A dump is always consistent. This means that all foreign keys are intact; new data added after starting the dump will be missing. It is most likely the most common way to perform standard backups.

But, what if your data is so valuable and maybe so large in size that you want to backup it incrementally? Taking a snapshot from time to time might be enough for some applications; for highly critical data, it is clearly not. In addition to that, replaying 20 TB of data in textual form is not efficient either. Point-In-Time-Recovery has been designed to address this problem. How does it work? Based on a snapshot of the database, the XLOG will be replayed later on. This can happen indefinitely or up to a point chosen by you. This way, you can reach any point in time.

This method opens the door to many different approaches and features:

  • Restoring a database instance up to a given point in time
  • Creating a standby database, which holds a copy of the original data
  • Creating a history of all changes

In this article, we will specifically feature on the incremental backup functionality and describe how you can make your data more secure by incrementally archiving changes to a medium of choice.

Moving to the bigger picture

The following picture provides an overview of the general architecture in use for Point-In-Time-Recovery:

PostgreSQL produces 16 MB segments of transaction log. Every time one of those segments is filled up and ready, PostgreSQL will call the so called archive_command. The goal of archive_command is to transport the XLOG file from the database instance to an archive. In our image, the archive is represented as the pot on the bottom-right side of the image.

The beauty of the design is that you can basically use an arbitrary shell script to archive the transaction log. Here are some ideas:

  • Use some simple copy to transport data to an NFS share
  • Run rsync to move a file
  • Use a custom made script to checksum the XLOG file and move it to an FTP server
  • Copy the XLOG file to a tape

The possible options to manage XLOG are only limited by imagination.

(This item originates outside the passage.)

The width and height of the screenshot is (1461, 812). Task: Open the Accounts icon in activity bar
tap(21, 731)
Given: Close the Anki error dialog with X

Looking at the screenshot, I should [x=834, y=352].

The restore_command is the exact counterpart of the archive_command. Its purpose is to fetch data from the archive and provide it to the instance, which is supposed to replay it (in our image, this is labeled as Restored Backup). As you have seen, replay might be used for replication or simply to restore a database to a given point in time as outlined in this article. Again, the restore_command is simply a shell script doing whatever you wish, file by file.

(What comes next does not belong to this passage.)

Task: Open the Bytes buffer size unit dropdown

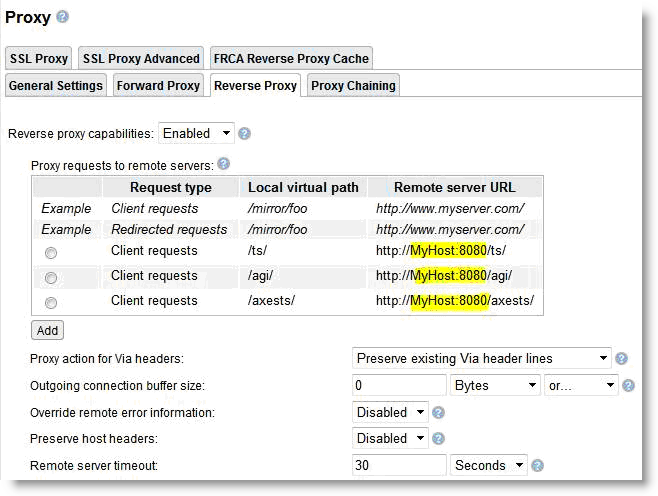Action: (x=495, y=385)
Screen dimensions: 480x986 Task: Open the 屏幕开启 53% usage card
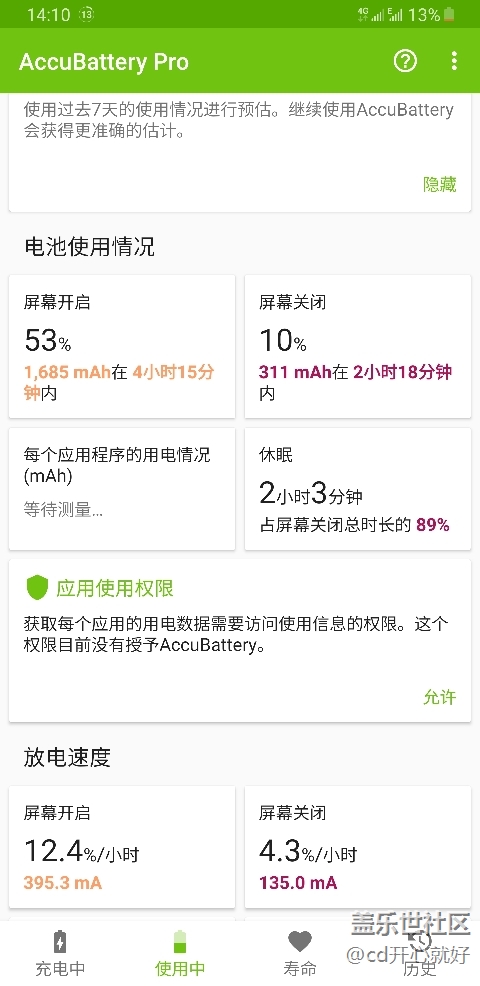tap(122, 346)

It is important to mention that you, the almighty administrator, are in charge of the archive. You have to decide how much XLOG to keep and when to delete it. The importance of this task cannot be underestimated.

Keep in mind, when then archive_command fails for some reason, PostgreSQL will keep the XLOG file and retry after a couple of seconds. If archiving fails constantly from a certain point on, it might happen that the master fills up. The sequence of XLOG files must not be interrupted; if a single file is missing, you cannot continue to replay XLOG. All XLOG files must be present because PostgreSQL needs an uninterrupted sequence of XLOG files; if a single file is missing, the recovery process will stop there at the very latest.

Archiving the transaction log

After taking a look at the big picture, we can take a look and see how things can be put to work.

The first thing you have to do when it comes to Point-In-Time-Recovery is to archive the XLOG. PostgreSQL offers all the configuration options related to archiving through postgresql.conf.

Let us see step by step what has to be done in postgresql.conf to start archiving:

  1. First of all, you should turn archive_mode on.
  2. In the second step, you should configure your archive command. The archive command is a simple shell command taking two parameters:
    1. %p: This is a placeholder representing the XLOG file that should be archived, including its full path (source).
    2. %f: This variable holds the name of the XLOG without the path pointing to it.

Let us set up archiving now. To do so, we should create a place to put the XLOG. Ideally, the XLOG is not stored on the same hardware as the database instance you want to archive. For the sake of this example, we assume that we want to apply an archive to /archive. The following changes have to be made to postgresql.conf:

wal_level = archive # minimal, archive, or hot_standby # (change requires restart) archive_mode = on # allows archiving to be done # (change requires restart) archive_command = 'cp %p /archive/%f' # command to use to archive a logfile segment # placeholders: %p = path of file to archive # %f = file name only

Once those changes have been made, archiving is ready for action and you can simply restart the database to activate things.

Before we restart the database instance, we want to focus your attention on wal_level. Currently three different wal_level settings are available:

  • minimal
  • archive
  • hot_standby

The amount of transaction log produced in the case of just a single node is by far not enough to synchronize an entire second instance. There are some optimizations in PostgreSQL, which allow XLOG-writing to be skipped in the case of single-node mode. The following instructions can benefit from wal_level being set to minimal: CREATE TABLE AS, CREATE INDEX, CLUSTER, and COPY (if the table was created or truncated within the same transaction).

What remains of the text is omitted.